Travis | Oct 27, 2009 | there are 0 comments 0
Could I interest you in a 2-stage GMD system?

Could I interest you in a 2-stage GMD system?

Let me show NOH readers how Peter Brookes gets down. It’s all about favorably defining your variables...

The Threat Is Worse Than You Think

Brookes: “Tehran could have an ICBM by 2015…Of course, intelligence estimates can be wrong; an Iranian ICBM could be here sooner than 2015” (emphasis his).

Brookes misrepresents the Air Force report’s actual judgment, which statedWith sufficient foreign assistance, Iran could develop and test an ICBM capable of reaching the United States by 2015.” Receiving foreign assistance increases the odds of detection by Western intelligence. If detected, the United States and its allies could disrupt the foreign assistance and thereby delay Iran’s ICBM development. Foreign assistance was a big caveat for Brookes to omit.

More importantly, the Air Force judgment only refers to missile development and does not address nuclear warhead development. In other words, the report does not say that Iran could have a nuclear-tipped ICBM by 2015; it says that Iran could have an ICBM by 2015. That’s a big difference considering that enriching nuclear fuel to weapons grade and miniaturizing warheads to fit atop missiles is not easy. Iran can certainly walk, chew gum, and talk on its cell phone at the same time - i.e. simultaneously develop missiles, nuclear fuel, and warheads – but I believe Brookes minimizes the technical challenges and differing intelligence estimates by concluding that “we'll be facing an Iranian nuclear-capable ICBM threat soon.”

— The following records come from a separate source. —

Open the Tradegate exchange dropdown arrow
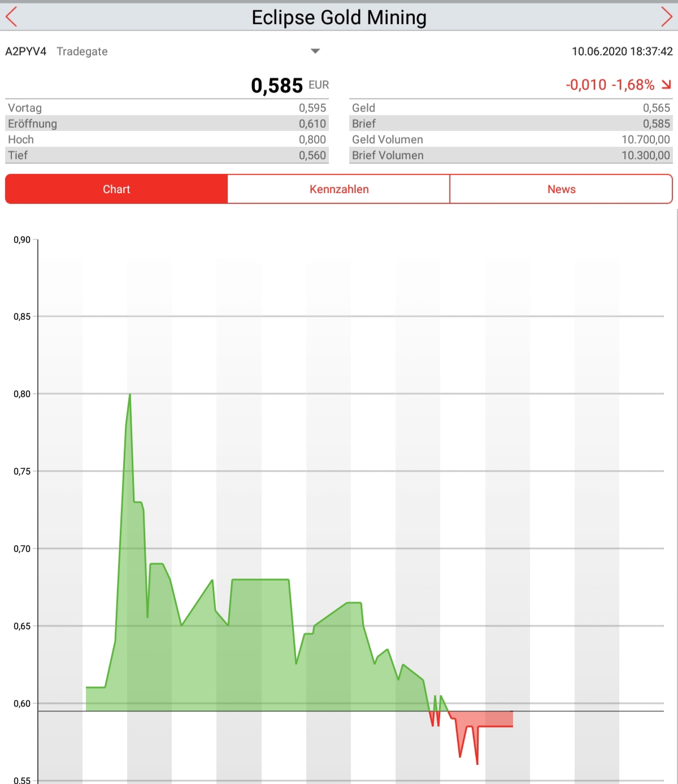Viewport: 678px width, 784px height. (x=315, y=51)

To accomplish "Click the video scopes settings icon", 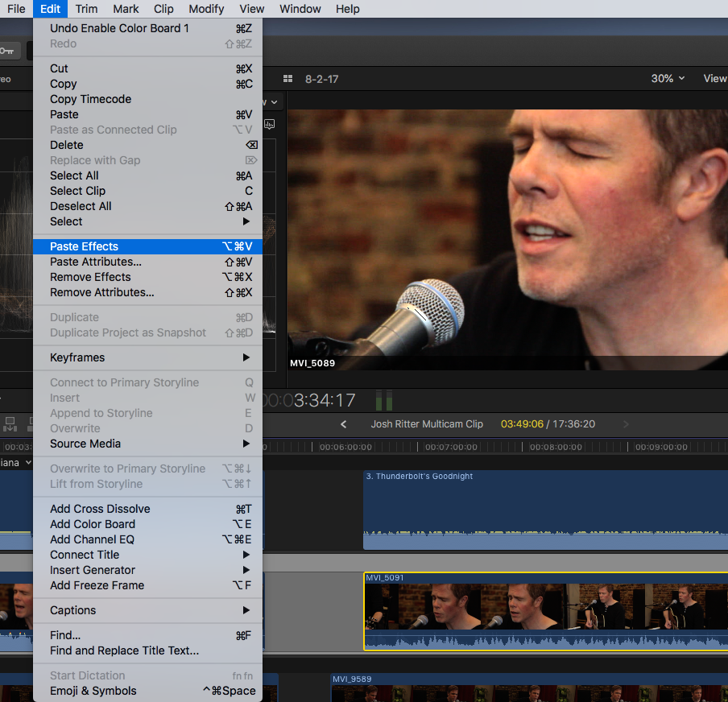I will [x=269, y=124].
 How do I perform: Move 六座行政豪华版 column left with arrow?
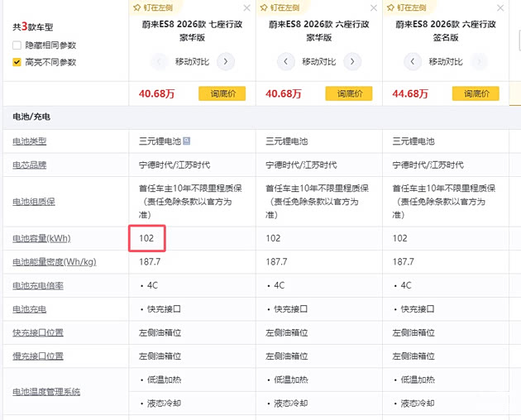[285, 61]
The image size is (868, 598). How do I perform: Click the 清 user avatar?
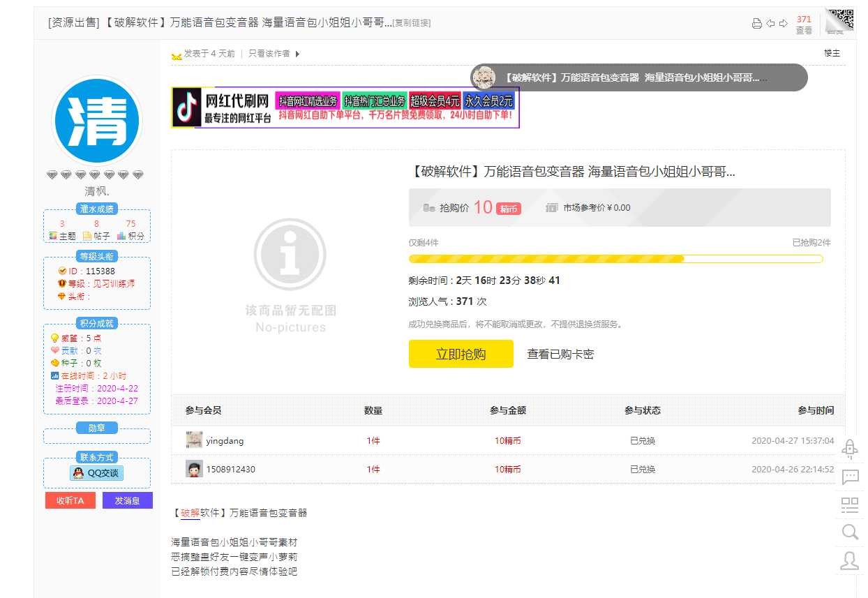point(97,121)
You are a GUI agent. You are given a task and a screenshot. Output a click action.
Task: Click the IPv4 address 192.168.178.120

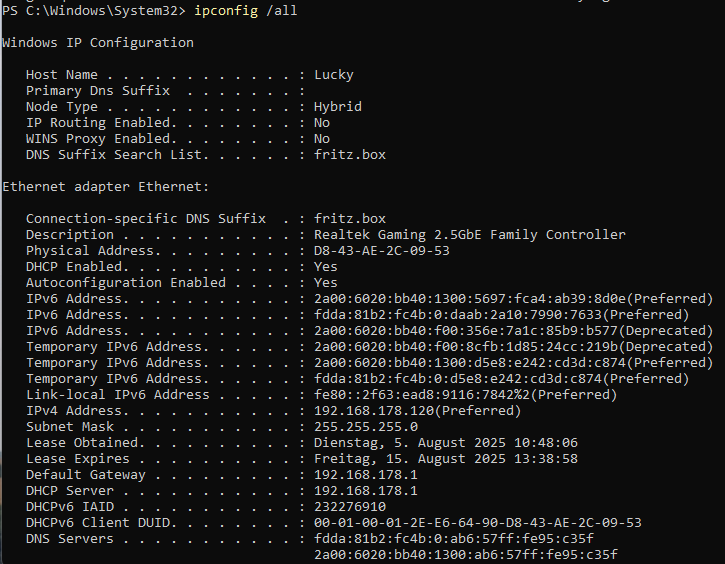click(374, 411)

Regardless, this is Brookes’s column so I’ll stipulate that the most alarmist assessments of Iranian capability are accurate (and ignore the recurring pattern of conservative threat-hyping on this issue).

Your Plan Won’t Work

Brookes: “The land-based SM-3s…will almost certainly face funding and engineering-development challenges… the Russians (and Chinese) may try to get us to stand down on the new, ‘juiced’ land-based SM-3, arguing that they're a counterspace weapon in the arms-control talks many think the Obama administration is interested in opening on the weaponization of space. In other words, some experts think there's a chance there'll never be a land-based SM-3 system.”

I agree with Brookes that any missile defense system is going to face budgetary and technical challenges. That’s because missile defense is mind-boggingly expensive and historically hasn’t worked. In this case, however, SM-3 technology enjoys bipartisan congressional support – the FY 2010 authorizers just added $23 million for 196 additional interceptors – and possesses a pretty solid test record.

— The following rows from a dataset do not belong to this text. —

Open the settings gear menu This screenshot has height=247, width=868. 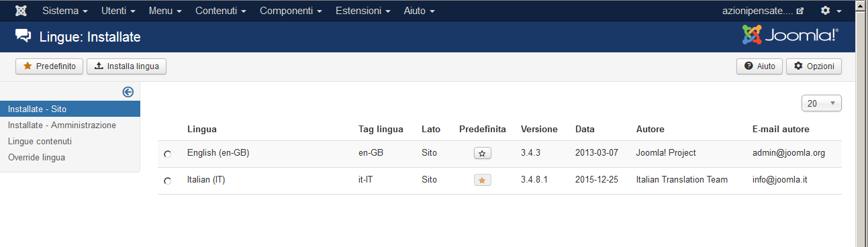point(831,11)
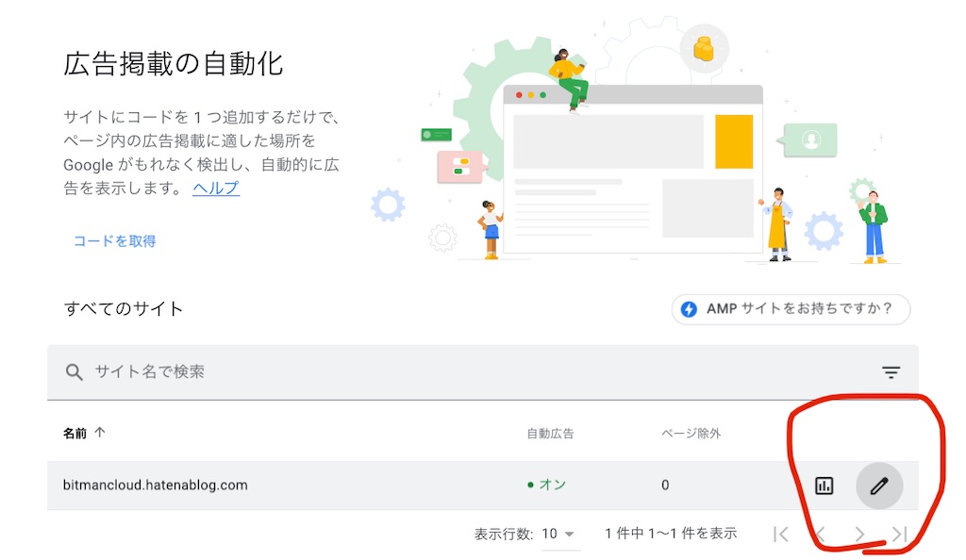Screen dimensions: 966x560
Task: Edit auto ads settings via the pencil icon
Action: [x=879, y=485]
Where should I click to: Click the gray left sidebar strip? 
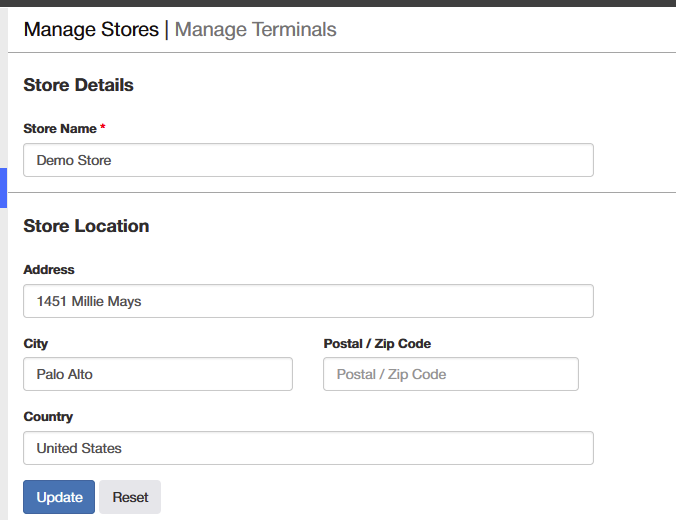click(x=3, y=302)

I don’t see how Russian and Chinese opposition to a land-based SM-3 system will get the United States to “stand down” if the Obama administration believes the system is necessary. Team Obama could just follow the Bush administration’s lead and build the system regardless of whether or not it pisses off Russia and/or China.

All of this is rather beside the point, however, because the Bush system Brookes supports was as far, if not further, away from fruition as the SM-3 system. As MDA boss Lt. Gen. Patrick O’Reilly said September 24:

“Current restrictions I have require us to go through testing that will take us to 2013 before we…certify that the [Bush] Ground-Based Midcourse Defense system will work in a European scenario. So 2013 would be the earliest we can see programmatically where we could begin [construction], and that [construction] actually takes you to 2018…We do need the approval of the countries, and there is an extensive amount of implementing agreements also required before you can begin that. So we saw the 2017-2018 time frame as optimistic based on the approvals necessary in order to begin.”

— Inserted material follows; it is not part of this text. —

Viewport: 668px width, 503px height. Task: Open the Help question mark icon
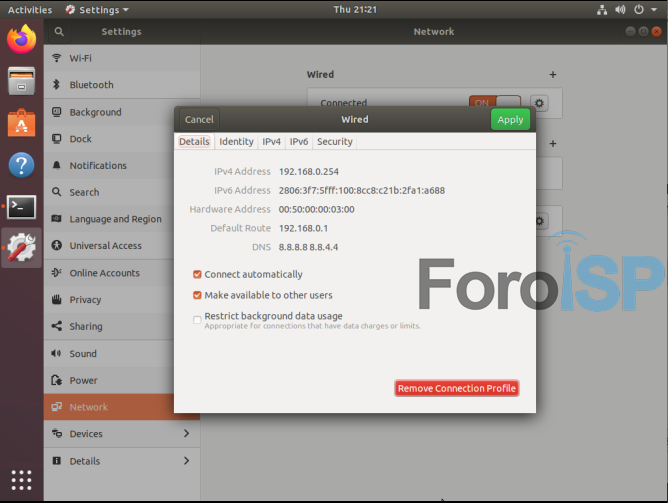(21, 165)
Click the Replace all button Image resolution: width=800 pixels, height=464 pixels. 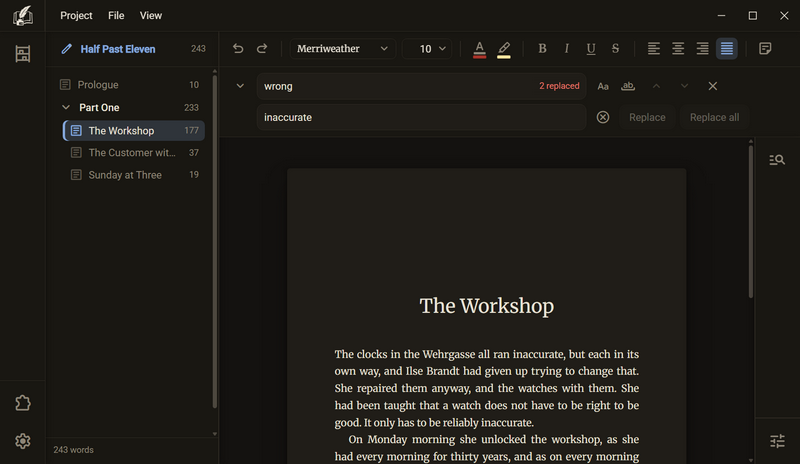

Czech approval efforts weren’t going so well and public majorities in both Poland and the Czech Republic consistently opposed the plan, so it’s not as if the Bush scheme was on the precipice of protecting against Iranian ICBMs before Obama killed it. Nonetheless, Brookes somehow concludes that “the Biden proposal…lags the Bush plan's deployment time frame.” The Bush system hadn’t even been tested yet for chrissakes, insistent repetition by this guy notwithstanding.

Again, however, this is Brookes’s column so I’ll stipulate that the land-based SM-3 system won’t be built (and ignore Vladimir Putin calling Obama’s revised plan “correct and brave” and Dmitri Medvedev hinting that Russia would support it).

Fantasy World

Having stipulated that the Iranian threat is more severe than scientific experts and the intelligence community have concluded and that the land-based SM-3 system isn’t going to be built, Brookes feels safe accusing the Obama administration of living in a “fantasy world” for daring to nix the Bush administration’s Euro missile defense scheme.

Let’s agree to call this Volcano Insurance Foreign Policy. By applying improbable stipulations to several key variables, you arrive at a conclusion that is the same as your ideologically-preferred policy outcome. Let’s also agree that this style of analysis should not be accepted at face value.

Brookes’s column is an egregious example of VIFP not only because of these stipulations, however, but also because even after narrowing the scenario with improbabilities, Brookes still doesn’t present his readers with all of the policy options. Either the United States builds a ground-based midcourse system in Europe, as Bush proposed, or “we'll be facing an Iranian nuclear-capable ICBM threat soon -- perhaps sooner than we thought -- without an effective defense”?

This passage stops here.